» Your task:
Swap "Instruction" for "Command" in the rows, starting at the first row and stopping after the line that contains "Click the Tahiti". Give back only those lines, with nothing else changed.
☆ ☆ ☆ ☆ ☆ ☆ ☆
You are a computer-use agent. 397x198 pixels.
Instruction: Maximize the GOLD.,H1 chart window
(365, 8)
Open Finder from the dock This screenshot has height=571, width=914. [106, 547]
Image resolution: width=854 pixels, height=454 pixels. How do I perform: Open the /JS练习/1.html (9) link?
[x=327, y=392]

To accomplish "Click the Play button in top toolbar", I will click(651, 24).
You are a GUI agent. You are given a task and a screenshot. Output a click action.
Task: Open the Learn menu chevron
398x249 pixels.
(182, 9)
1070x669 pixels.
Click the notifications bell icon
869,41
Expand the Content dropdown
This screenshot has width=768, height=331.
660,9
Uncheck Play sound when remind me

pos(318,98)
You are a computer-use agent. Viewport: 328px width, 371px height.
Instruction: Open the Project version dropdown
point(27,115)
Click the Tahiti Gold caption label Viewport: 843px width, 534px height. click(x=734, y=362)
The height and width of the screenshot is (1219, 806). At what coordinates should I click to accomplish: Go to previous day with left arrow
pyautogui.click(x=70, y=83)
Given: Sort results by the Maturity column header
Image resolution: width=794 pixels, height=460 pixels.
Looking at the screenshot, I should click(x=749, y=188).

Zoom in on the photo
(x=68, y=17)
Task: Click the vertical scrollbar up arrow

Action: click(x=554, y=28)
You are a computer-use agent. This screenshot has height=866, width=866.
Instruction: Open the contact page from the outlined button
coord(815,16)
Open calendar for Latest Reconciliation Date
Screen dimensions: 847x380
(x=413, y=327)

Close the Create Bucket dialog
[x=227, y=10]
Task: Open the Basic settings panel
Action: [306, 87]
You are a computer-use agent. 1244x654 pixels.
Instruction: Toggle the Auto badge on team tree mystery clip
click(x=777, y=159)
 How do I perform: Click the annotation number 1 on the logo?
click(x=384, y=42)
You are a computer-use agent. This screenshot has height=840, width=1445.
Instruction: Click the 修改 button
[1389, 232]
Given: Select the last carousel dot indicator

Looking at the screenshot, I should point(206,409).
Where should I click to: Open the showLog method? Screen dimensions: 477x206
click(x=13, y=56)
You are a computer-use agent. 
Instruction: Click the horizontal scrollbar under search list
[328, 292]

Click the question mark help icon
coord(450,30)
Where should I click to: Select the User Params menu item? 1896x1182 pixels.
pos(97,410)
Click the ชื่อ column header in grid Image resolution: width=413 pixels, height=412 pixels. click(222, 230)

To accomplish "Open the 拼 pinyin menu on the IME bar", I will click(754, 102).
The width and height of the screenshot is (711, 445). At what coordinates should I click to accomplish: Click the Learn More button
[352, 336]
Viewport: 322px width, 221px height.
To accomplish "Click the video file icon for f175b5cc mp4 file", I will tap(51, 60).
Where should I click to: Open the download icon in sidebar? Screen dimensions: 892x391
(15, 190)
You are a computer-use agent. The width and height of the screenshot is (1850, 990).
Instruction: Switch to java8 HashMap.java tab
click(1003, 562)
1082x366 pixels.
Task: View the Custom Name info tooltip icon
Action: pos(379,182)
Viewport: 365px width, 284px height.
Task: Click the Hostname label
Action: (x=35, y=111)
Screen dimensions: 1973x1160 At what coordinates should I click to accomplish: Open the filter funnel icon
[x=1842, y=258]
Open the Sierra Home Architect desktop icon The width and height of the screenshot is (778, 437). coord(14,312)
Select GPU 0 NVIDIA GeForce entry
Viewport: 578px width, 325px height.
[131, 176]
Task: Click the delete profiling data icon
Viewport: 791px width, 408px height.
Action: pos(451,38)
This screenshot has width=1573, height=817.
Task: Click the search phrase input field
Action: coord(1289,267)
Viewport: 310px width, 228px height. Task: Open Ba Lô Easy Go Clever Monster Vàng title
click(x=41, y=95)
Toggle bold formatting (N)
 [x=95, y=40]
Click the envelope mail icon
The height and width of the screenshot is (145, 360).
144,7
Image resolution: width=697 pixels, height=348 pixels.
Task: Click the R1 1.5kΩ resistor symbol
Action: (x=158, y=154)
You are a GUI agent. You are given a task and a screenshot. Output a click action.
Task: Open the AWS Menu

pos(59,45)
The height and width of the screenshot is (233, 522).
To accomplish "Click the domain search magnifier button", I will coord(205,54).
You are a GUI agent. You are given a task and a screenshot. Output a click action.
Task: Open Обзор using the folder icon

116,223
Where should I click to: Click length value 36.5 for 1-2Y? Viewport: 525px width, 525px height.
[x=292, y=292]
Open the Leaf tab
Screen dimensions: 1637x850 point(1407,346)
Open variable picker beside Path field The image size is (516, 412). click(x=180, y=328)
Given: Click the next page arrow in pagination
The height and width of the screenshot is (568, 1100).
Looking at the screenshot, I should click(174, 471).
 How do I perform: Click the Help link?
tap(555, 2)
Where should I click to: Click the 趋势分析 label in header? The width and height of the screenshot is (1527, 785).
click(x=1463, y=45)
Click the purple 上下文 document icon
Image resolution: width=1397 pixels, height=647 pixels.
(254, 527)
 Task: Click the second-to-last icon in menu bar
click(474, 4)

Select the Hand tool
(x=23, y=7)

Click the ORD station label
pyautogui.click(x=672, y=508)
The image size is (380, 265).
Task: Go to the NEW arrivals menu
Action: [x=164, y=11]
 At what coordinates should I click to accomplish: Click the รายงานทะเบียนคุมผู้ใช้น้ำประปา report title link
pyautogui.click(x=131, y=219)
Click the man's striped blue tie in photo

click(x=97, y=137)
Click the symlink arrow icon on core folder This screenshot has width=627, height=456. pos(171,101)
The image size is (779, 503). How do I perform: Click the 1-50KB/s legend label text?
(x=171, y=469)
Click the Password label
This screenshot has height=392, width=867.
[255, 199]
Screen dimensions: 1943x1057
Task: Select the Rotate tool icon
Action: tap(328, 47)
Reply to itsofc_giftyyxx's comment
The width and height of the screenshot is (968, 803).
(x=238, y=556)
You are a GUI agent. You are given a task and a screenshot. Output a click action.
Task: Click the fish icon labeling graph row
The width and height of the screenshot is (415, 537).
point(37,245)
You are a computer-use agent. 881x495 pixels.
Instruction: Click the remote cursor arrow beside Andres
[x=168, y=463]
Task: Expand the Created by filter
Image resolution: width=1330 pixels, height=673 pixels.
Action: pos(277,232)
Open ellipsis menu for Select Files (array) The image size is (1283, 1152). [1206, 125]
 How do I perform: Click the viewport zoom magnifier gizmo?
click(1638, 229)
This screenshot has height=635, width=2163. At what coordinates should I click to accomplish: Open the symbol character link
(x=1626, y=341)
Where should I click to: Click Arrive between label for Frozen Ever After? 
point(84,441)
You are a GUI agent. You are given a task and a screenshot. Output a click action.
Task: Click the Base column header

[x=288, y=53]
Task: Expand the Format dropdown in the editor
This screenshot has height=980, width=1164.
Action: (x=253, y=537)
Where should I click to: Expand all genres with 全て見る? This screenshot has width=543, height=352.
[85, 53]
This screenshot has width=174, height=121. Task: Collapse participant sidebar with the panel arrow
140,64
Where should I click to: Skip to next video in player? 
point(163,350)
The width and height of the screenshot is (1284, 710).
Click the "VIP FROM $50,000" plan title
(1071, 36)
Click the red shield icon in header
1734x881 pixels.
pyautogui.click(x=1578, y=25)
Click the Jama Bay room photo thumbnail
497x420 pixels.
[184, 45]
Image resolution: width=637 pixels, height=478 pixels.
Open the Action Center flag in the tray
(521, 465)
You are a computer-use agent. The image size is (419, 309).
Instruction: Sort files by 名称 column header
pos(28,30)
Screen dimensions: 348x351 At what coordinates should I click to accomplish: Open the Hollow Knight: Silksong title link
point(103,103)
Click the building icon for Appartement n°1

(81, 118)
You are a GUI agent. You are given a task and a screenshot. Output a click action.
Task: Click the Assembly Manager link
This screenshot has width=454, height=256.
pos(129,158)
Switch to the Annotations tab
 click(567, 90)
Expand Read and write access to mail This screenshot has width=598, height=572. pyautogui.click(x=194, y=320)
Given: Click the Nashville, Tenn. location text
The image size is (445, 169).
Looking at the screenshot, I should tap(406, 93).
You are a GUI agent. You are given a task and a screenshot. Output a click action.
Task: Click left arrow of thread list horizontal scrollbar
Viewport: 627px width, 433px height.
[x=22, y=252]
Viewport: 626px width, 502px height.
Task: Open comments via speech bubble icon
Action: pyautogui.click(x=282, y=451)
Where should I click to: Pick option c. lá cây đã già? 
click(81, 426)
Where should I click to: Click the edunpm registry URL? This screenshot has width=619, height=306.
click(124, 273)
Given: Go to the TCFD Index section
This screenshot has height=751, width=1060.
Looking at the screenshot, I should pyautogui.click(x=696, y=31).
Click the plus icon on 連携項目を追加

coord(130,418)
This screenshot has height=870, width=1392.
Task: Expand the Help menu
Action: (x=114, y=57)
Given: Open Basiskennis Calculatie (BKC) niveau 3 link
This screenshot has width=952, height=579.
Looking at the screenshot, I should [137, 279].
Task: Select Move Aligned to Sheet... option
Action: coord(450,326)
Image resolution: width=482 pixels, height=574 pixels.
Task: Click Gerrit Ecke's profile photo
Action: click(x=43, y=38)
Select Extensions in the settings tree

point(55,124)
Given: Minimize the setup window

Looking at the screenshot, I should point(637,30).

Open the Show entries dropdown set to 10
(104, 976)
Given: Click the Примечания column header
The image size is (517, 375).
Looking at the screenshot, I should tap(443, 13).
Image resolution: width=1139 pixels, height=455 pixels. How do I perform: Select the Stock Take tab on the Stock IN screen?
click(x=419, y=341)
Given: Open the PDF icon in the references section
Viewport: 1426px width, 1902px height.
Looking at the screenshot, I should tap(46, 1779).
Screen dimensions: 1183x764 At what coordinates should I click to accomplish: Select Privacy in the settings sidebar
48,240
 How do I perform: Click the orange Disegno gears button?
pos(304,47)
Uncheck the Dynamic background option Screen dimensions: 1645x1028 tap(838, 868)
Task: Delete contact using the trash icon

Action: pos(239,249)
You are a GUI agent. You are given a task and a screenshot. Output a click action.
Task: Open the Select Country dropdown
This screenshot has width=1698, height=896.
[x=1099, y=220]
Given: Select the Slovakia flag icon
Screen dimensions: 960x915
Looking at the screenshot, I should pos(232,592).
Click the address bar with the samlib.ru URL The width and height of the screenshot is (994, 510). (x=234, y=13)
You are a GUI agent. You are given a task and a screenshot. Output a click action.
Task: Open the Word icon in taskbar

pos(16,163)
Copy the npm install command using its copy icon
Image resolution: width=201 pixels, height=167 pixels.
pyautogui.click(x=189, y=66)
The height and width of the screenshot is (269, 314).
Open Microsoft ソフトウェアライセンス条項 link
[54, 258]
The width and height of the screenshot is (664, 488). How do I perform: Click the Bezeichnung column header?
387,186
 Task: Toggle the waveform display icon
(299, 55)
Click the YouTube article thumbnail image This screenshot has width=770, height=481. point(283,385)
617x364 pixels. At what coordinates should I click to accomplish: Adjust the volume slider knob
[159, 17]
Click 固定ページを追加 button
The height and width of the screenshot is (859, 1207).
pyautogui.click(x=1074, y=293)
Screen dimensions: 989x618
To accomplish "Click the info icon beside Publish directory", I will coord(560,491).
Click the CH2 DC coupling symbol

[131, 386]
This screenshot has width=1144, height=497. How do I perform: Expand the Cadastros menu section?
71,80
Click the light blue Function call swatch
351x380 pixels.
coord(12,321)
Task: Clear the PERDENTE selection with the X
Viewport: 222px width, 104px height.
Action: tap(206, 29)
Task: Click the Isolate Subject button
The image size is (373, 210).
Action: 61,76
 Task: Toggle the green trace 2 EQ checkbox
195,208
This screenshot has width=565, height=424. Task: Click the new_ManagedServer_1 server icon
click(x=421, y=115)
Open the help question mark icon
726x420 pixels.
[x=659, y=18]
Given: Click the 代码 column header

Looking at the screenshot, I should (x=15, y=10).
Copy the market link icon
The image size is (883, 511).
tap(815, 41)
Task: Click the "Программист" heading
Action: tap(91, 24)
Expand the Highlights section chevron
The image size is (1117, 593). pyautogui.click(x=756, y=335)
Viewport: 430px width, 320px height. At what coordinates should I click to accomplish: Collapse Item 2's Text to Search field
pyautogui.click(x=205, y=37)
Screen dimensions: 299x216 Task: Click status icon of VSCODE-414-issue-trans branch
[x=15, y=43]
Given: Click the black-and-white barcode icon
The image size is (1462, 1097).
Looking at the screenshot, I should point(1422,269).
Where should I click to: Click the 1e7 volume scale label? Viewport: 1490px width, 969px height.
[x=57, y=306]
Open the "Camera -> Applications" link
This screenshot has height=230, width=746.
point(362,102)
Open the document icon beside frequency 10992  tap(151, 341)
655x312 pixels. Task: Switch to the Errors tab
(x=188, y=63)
☆ ☆ ☆ ☆ ☆ ☆ ☆
» In response:
You are a computer-use agent. 397x198 pixels.
Command: Maximize the GOLD.,H1 chart window
(365, 8)
Open Finder from the dock This screenshot has height=571, width=914. [106, 547]
Image resolution: width=854 pixels, height=454 pixels. How do I perform: Open the /JS练习/1.html (9) link?
[x=327, y=392]

To accomplish "Click the Play button in top toolbar", I will click(651, 24).
You are a GUI agent. You are given a task and a screenshot. Output a click action.
Task: Open the Learn menu chevron
398x249 pixels.
(182, 9)
1070x669 pixels.
Click the notifications bell icon
869,41
Expand the Content dropdown
This screenshot has width=768, height=331.
660,9
Uncheck Play sound when remind me

pos(318,98)
You are a computer-use agent. Viewport: 328px width, 371px height.
Command: Open the Project version dropdown
point(27,115)
Click the Tahiti Gold caption label Viewport: 843px width, 534px height. click(x=734, y=362)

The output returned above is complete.